Busto de Aureliano anteriormente identificado como Claudius Gothicus

Aureliano, el Emperador que «restauró» el mundo

Militar y reformista, se encargó de rehabilitar al completo una Roma decaída que, tras una larga crisis, estaba necesitada de su fuerte y estricta figura

Aureliano es uno de esos emperadores del Siglo III que merecen un capítulo aparte. Si hubiera gobernado justo después de Marco Aurelio seguro habría formado parte de la ilustre lista de los buenos emperadores.
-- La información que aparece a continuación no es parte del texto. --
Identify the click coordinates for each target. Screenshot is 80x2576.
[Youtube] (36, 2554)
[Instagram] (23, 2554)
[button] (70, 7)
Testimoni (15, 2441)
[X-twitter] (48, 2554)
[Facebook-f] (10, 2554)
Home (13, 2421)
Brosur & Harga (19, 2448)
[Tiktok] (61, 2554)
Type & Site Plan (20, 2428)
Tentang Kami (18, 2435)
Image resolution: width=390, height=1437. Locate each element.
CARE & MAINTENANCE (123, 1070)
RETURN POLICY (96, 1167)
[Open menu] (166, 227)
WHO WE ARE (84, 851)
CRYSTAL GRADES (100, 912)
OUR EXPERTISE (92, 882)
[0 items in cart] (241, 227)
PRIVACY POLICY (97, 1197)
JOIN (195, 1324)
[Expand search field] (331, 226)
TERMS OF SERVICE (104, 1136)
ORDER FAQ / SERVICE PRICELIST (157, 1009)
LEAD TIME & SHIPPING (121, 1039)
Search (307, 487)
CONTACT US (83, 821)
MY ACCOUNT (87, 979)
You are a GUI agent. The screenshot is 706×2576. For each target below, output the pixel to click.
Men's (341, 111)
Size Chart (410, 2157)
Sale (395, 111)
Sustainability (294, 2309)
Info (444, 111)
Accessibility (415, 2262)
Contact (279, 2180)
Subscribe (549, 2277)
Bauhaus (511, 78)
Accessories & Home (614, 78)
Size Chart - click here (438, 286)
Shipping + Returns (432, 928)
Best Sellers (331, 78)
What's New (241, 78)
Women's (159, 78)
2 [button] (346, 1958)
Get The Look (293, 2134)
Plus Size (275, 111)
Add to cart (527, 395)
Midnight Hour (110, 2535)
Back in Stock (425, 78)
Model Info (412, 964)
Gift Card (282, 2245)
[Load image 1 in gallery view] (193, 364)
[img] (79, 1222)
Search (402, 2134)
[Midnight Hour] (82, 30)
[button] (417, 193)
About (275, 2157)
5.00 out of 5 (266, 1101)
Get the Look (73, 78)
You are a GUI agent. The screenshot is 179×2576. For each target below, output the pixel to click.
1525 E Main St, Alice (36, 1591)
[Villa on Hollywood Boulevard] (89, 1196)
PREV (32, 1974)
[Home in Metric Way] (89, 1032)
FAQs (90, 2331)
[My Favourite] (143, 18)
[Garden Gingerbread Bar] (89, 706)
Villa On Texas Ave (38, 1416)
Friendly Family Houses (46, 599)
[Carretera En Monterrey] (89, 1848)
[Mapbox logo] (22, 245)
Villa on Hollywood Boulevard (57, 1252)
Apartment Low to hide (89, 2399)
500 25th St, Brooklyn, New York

Sin embargo durante la dura crisis del siglo III, momento en el que la inestabilidad política, militar y por ende social y económica se adueña del Imperio, Aureliano ha pasado un poco desapercibido a pesar de su importancia.

Heredero de un imperio ruinoso

Tras la muerte de Claudio II se eligió a Quintilo como emperador, pero la elección del Senado romano fue contestada por las legiones estacionadas en Sirmio, en la dura frontera danubiana y donde se encontraban las mejores legiones del Imperio.

El ilirio (uno de los más ilustres de estos emperadores venido de Iliria, una región romana en lo que ahora son los países balcánicos) se enfrentaría a la corrupción generalizada, el saqueo de las arcas del estado y un imperio débil que conservaba menos de la mitad de su antiguo territorio.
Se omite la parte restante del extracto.